Home Sweet Home Alone is an odd concept, a movie that replicates the 30+-year-old “Home Alone” template in a way that feels slightly weird. Releasing exclusively on DIsney+ as part of the second anniversary Disney+ Day event, it’s a reminder that not every classic needs a reimagining.

Marking the sixth movie spun out of the premise since Macauley Culkin first defended his family home from bad guys in 1990. This movie tweaks the concept sightly by casting the home-invaders as an ordinary couple, played by Ellie Kemper and Rob Delaney. Grudgingly forced to sell their home for financial reasons, they discover that an inherited doll could be extremely valuable, which might spare them from having to move.

But when young Max (Jojo Rabbit standout Archie Yates) visits their open house, the couple concludes that the boy has stolen their precious item. Before they manage to track him down, his parents prove every bit as inept as the McCallisters once were, inadvertently leaving him sleeping at home when they jet off to Tokyo.

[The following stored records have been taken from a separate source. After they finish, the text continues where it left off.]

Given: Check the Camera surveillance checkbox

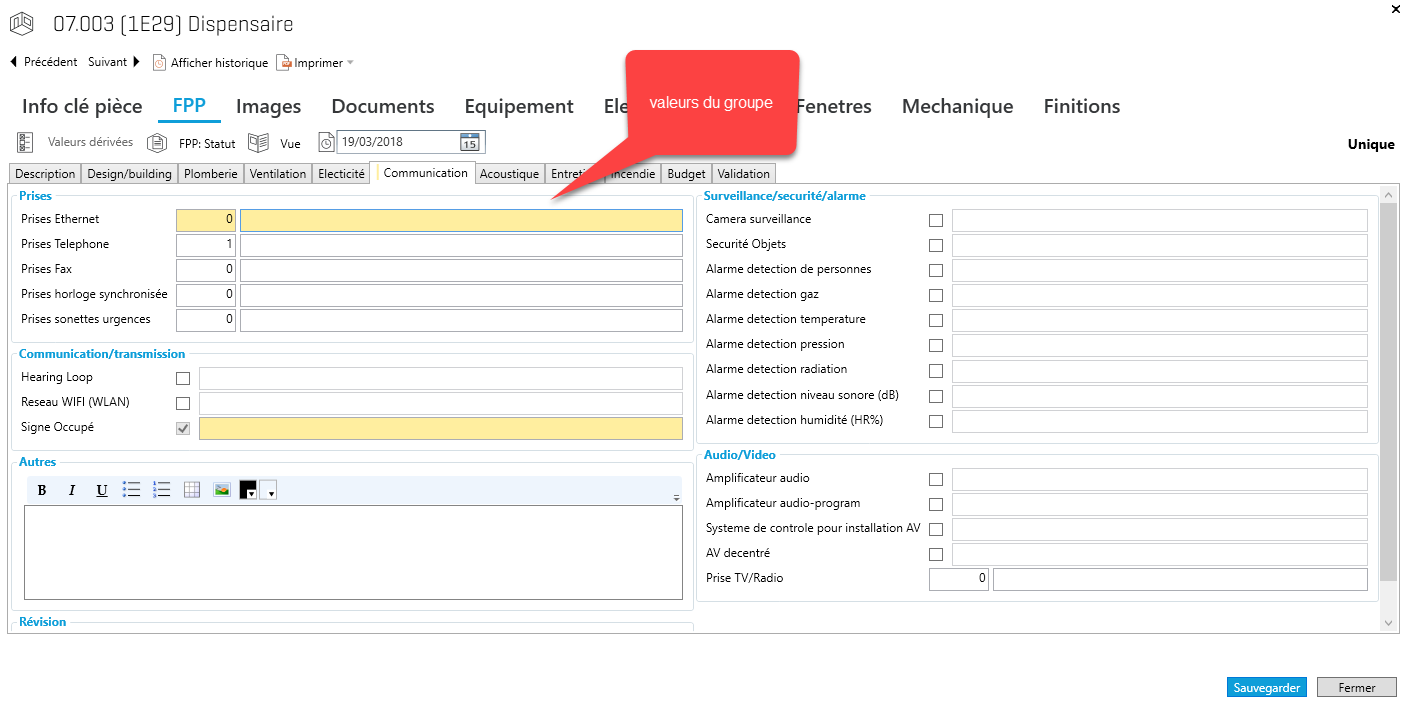Looking at the screenshot, I should [x=936, y=221].
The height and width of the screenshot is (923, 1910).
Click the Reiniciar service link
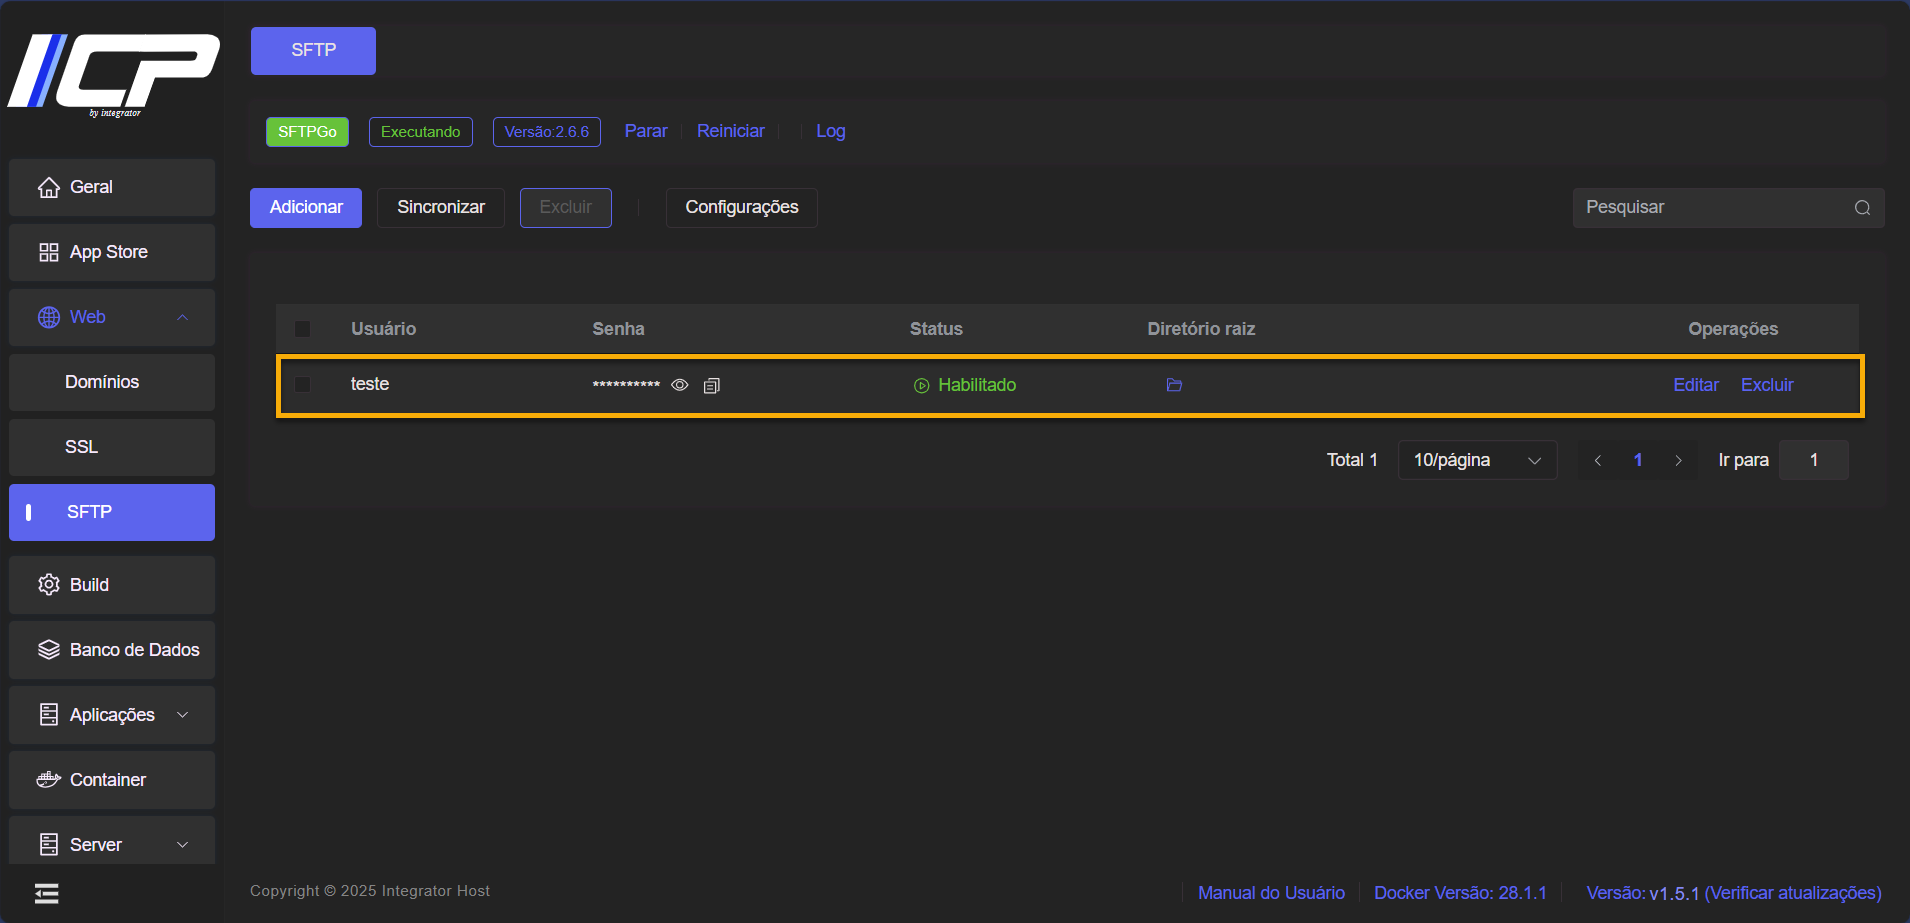(x=730, y=131)
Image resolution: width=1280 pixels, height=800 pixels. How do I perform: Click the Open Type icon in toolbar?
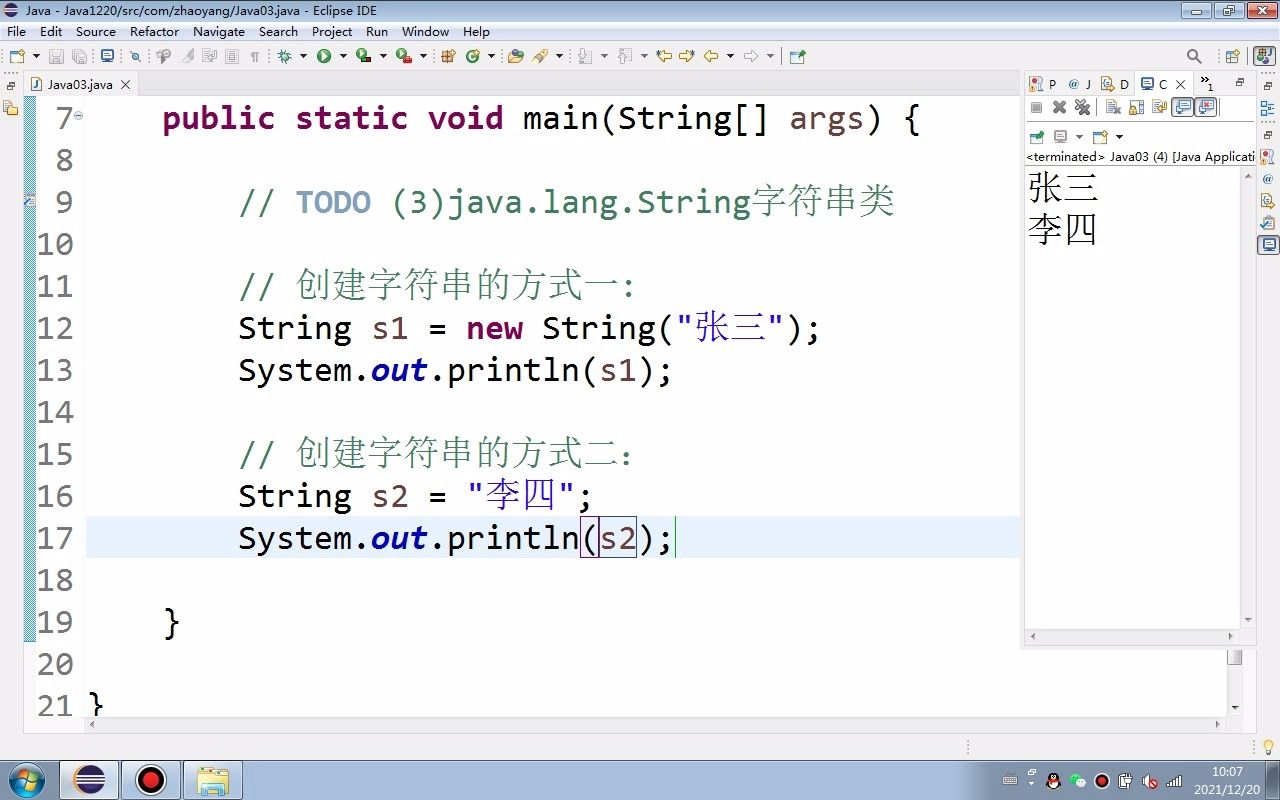pyautogui.click(x=516, y=56)
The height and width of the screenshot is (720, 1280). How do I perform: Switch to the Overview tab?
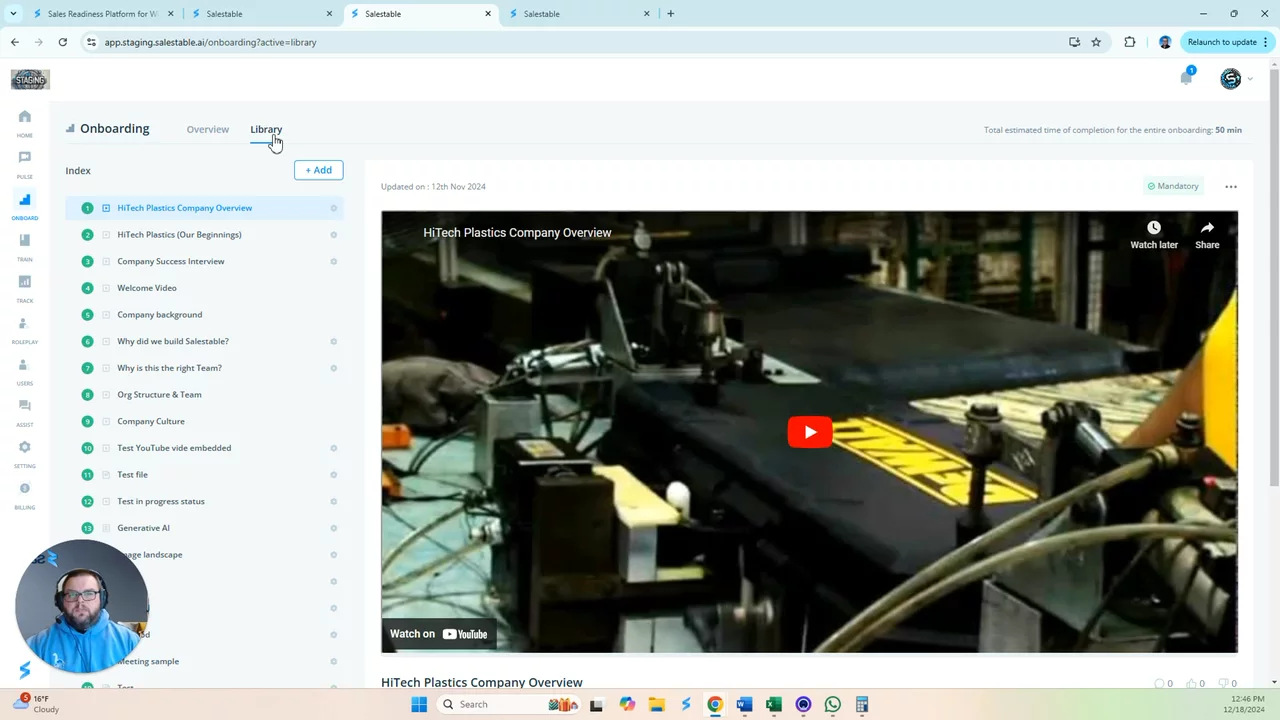point(207,129)
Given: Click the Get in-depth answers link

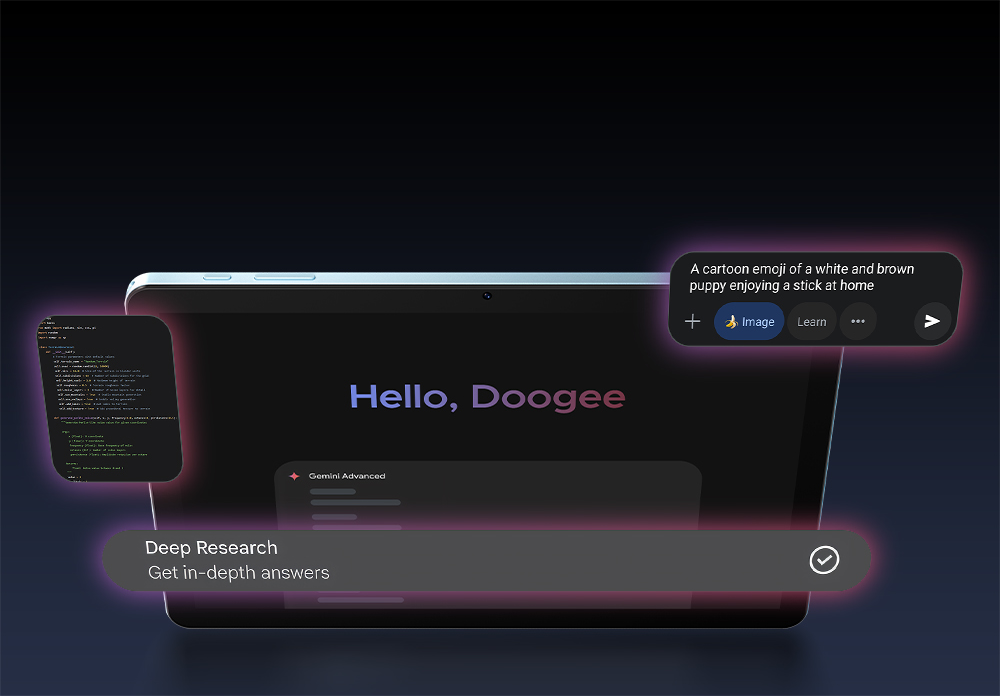Looking at the screenshot, I should pyautogui.click(x=237, y=572).
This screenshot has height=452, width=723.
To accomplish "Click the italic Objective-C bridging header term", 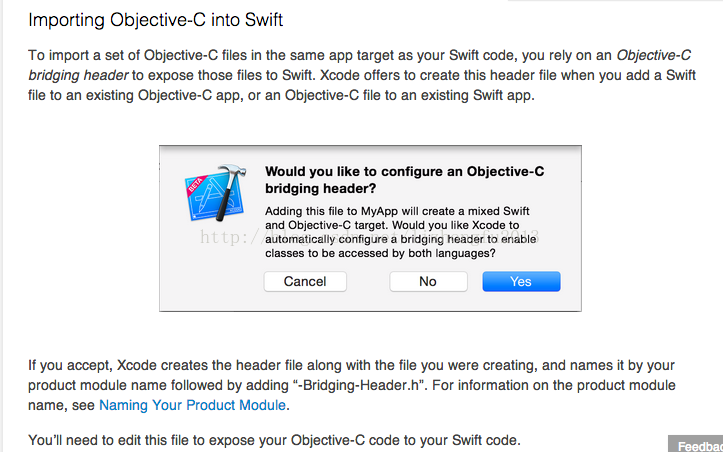I will click(x=360, y=65).
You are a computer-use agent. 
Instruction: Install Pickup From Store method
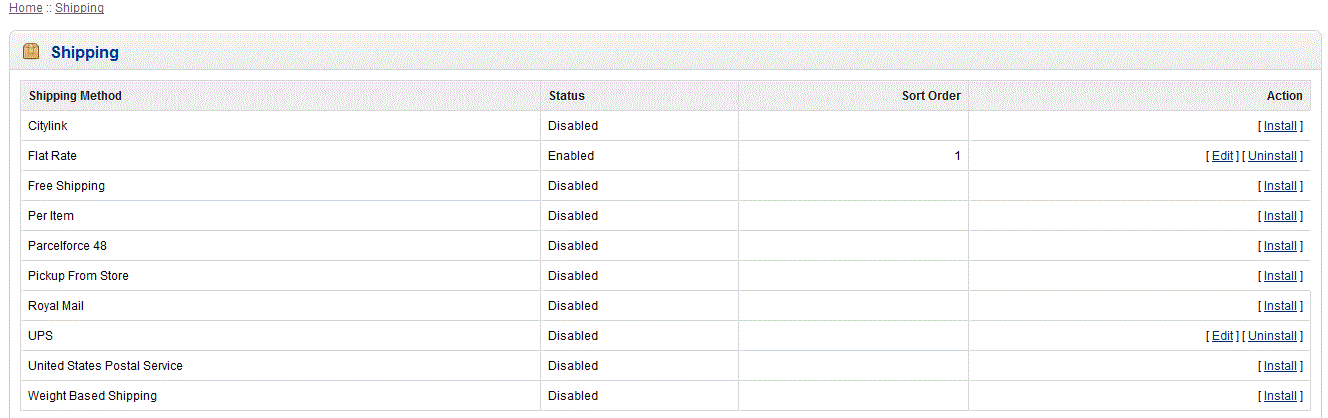[1280, 276]
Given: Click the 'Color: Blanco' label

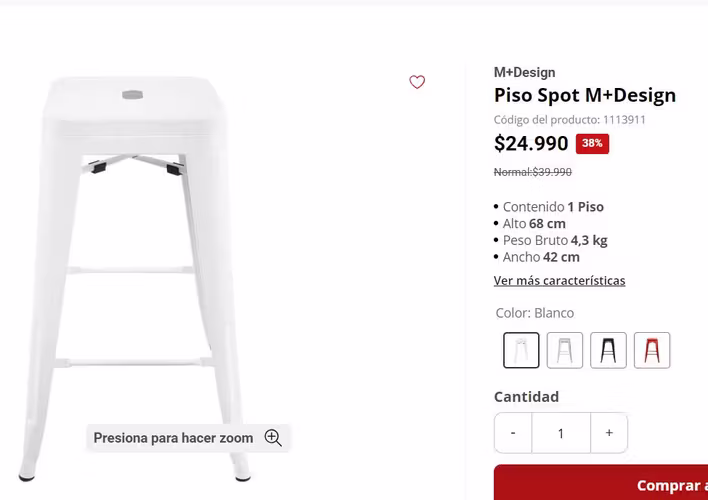Looking at the screenshot, I should [x=535, y=313].
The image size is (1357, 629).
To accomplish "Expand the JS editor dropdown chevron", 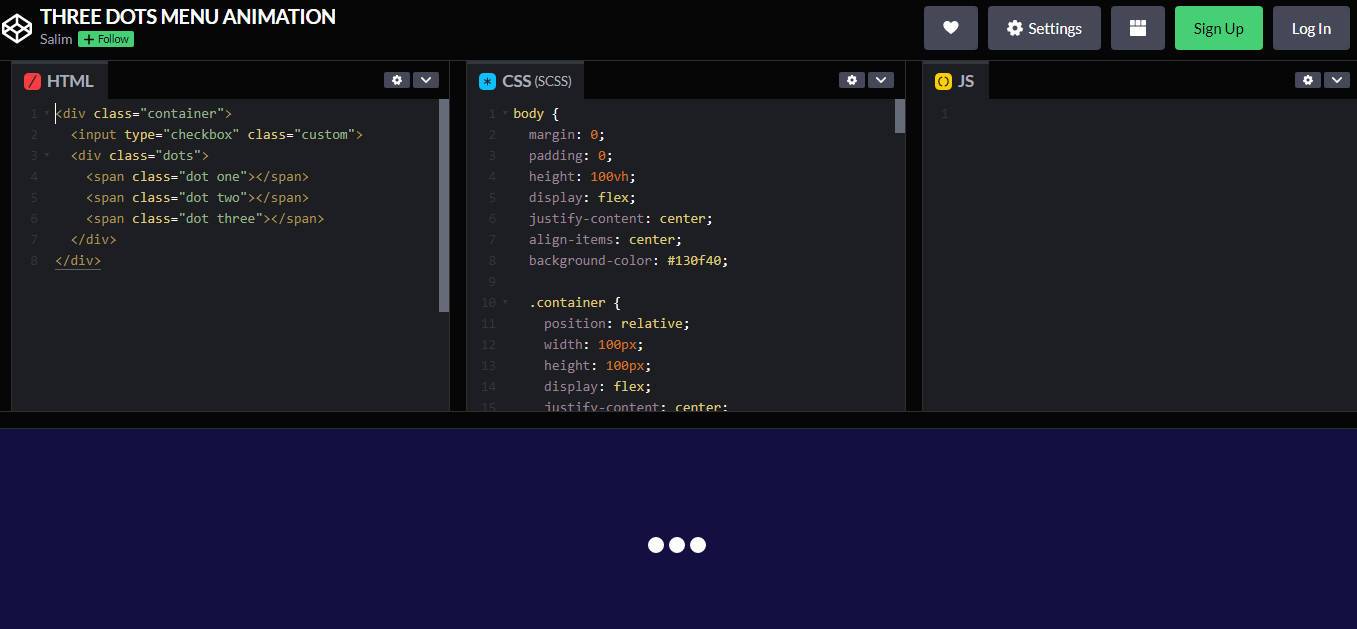I will [x=1337, y=80].
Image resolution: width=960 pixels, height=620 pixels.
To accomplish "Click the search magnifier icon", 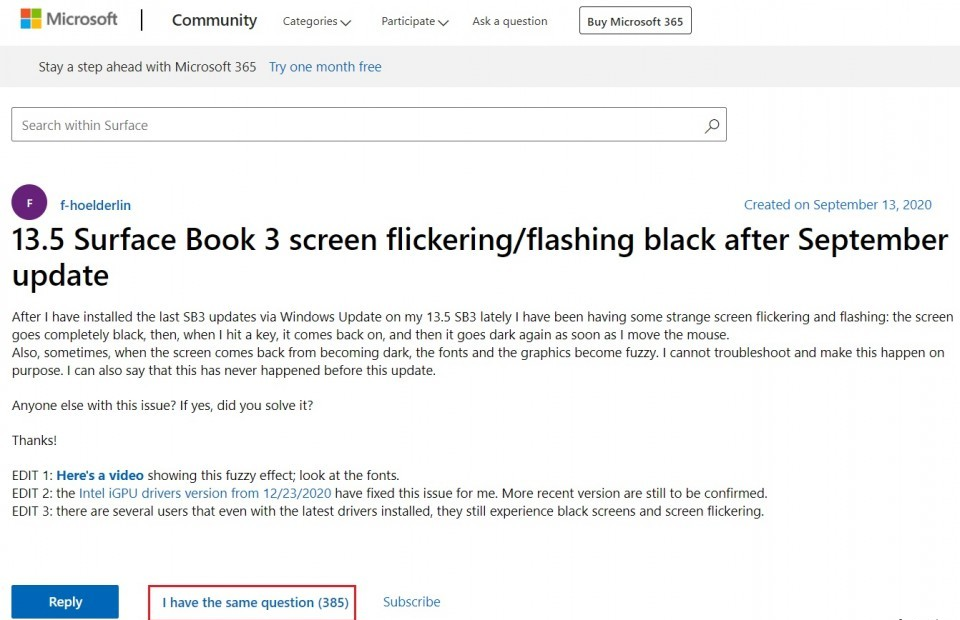I will coord(711,125).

So Max is left to fulfil every kid’s fantasy by fending off adults with his self-generated gadgets and gizmos. However, the victims are a seemingly ordinary couple, apart from their terrible judgment and ability to take physical punishment.

At its core, the movie is about the importance of family, teaching those concerned to appreciate everyone near and dear to them.

The casting seems to waste some amusing people, which in addition to the leads includes supporting roles for Kenan Thompson, Pete Holmes and Tim Simons. Yates’ British accent reflects the international flavour behind the production. However, unfortunately, he can sometimes come across as more irritating than he needs to be but still manages to pull off some nice callbacks to the earlier movies.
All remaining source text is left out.